Fluorescence in situ hybridization (FISH)
Total DNA was extracted from 20 fresh HCC tissue specimens using Gentra Puregene tissue kits (Invitrogen) according to the manufacturer's instructions. HBV DNA was quantified according to a standard curve by fluorescence quantitative real-time polymerase chain reaction (PCR) using HBV PCR Diagnostic Kit (Daan Genetic Diagnosis Inc., Guangzhou, China) following the manufacturer's instruction. A HBV DNA FISH Kit (Haoyang Biotechnology, Tianjin, China) was used for dual color FISH. Tissue sections were deparaffined and dehydrated in gradient alcohol. After heat denaturation, hybridization solution containing full-length HBV DNA probes was added dropwise to paraffin sections. Then, they were conventionally incubated and washed at room temperature. Hybridization signals were detected by diaminobenzidine staining or fluorescence-conjugated antibody. The slices were washed with Tris buffered saline solution and observed by fluorescence microscopy.
Statistical analysis
Statistical analysis was performed using SPSS 20.0 for Windows (SPSS Inc., Chicago, IL). Difference between paired-data was confirmed to be normally distributed and then analyzed by T-test, and differences between categorical variables were assessed by the Chi-square test or Fisher's exact test, when necessary. OS was defined as the interval between the dates of surgery and death, whereas RFS was defined as the interval between the dates of surgery and recurrence. If recurrence was not diagnosed during this study, patients were censored on the date of death or the last follow-up. Pearson's correlation coefficient was used to determine correlations between normally distributed continuous variables. Spearman's rank correlation test was employed to show rank-order correlations between the variables. Kaplan-Meier analysis was used to determine the survival. Log-rank test was used to compare patients' survival between subgroups.
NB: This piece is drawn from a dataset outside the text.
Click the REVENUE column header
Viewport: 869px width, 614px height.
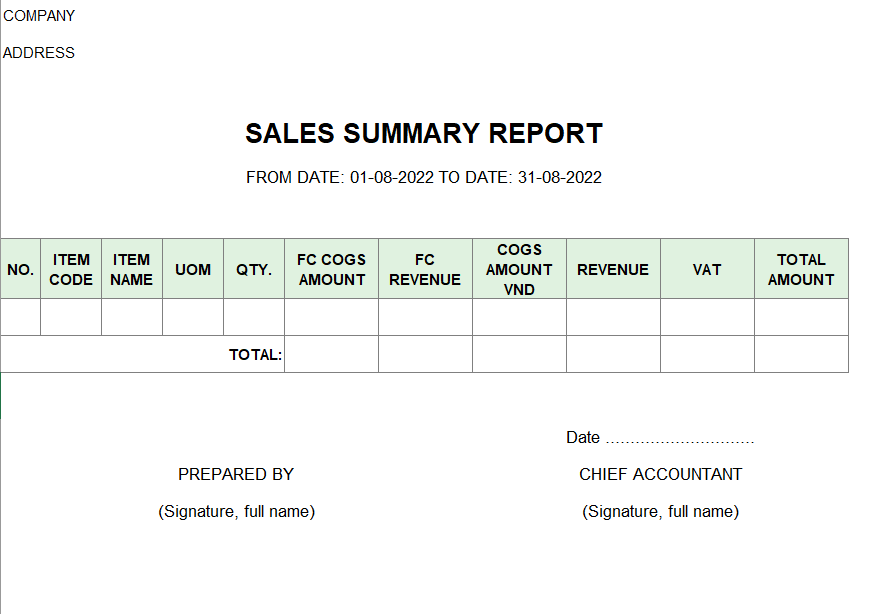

Differences were considered statistically significant for p-values less than 0.05 (two-tailed).
SUPPLEMENTARY FIGURES AND TABLES
ACKNOWLEDGMENTS AND FUNDING
This project was supported by the Key Basic Research Project of China (Grant NO. 2012CBA01303); National Natural Science Foundation of China (Grant No. 81372312, 81472737, 81402018, 81402020, 81401308, 81402026); Special Funds for National Key Sci-Tech Sepcial Project of China (Grant No. 2012ZX10002-016, 2012ZX10002011-011); Shanghai Science and Technology Committee (Grant No. 14ZD1900403, 14ZR1409200, 15PJ1410600); Shanghai Municipal Education Commission (Grant No. 14ZZ086).
Abbreviations
- HBV
Hepatitis B virus
- HCC
hepatocellular carcinoma
- RFS
recurrence-free survival
- HPCs
hepatic progenitor cells
- NTCP
sodium taurocholate cotransporting polypeptide
- ASGPR
asialoglycoprotein receptor
Footnotes
CONFLICTS OF INTEREST
The authors declare no conflict interest.
Author contributions
Y-YJ and W-TL performed the research, analyzed data, and participated in writing the paper. Q-MF, G-FY, and D-DY analyzed data and composed this paper. LG, KS, RL, YY and Q-DZ participated in performing this study. G-SW and FY conceived this study and analyzed the data. L-XW, H-YW and M-CW conceived this study, provided funding, and gave final approval of this paper.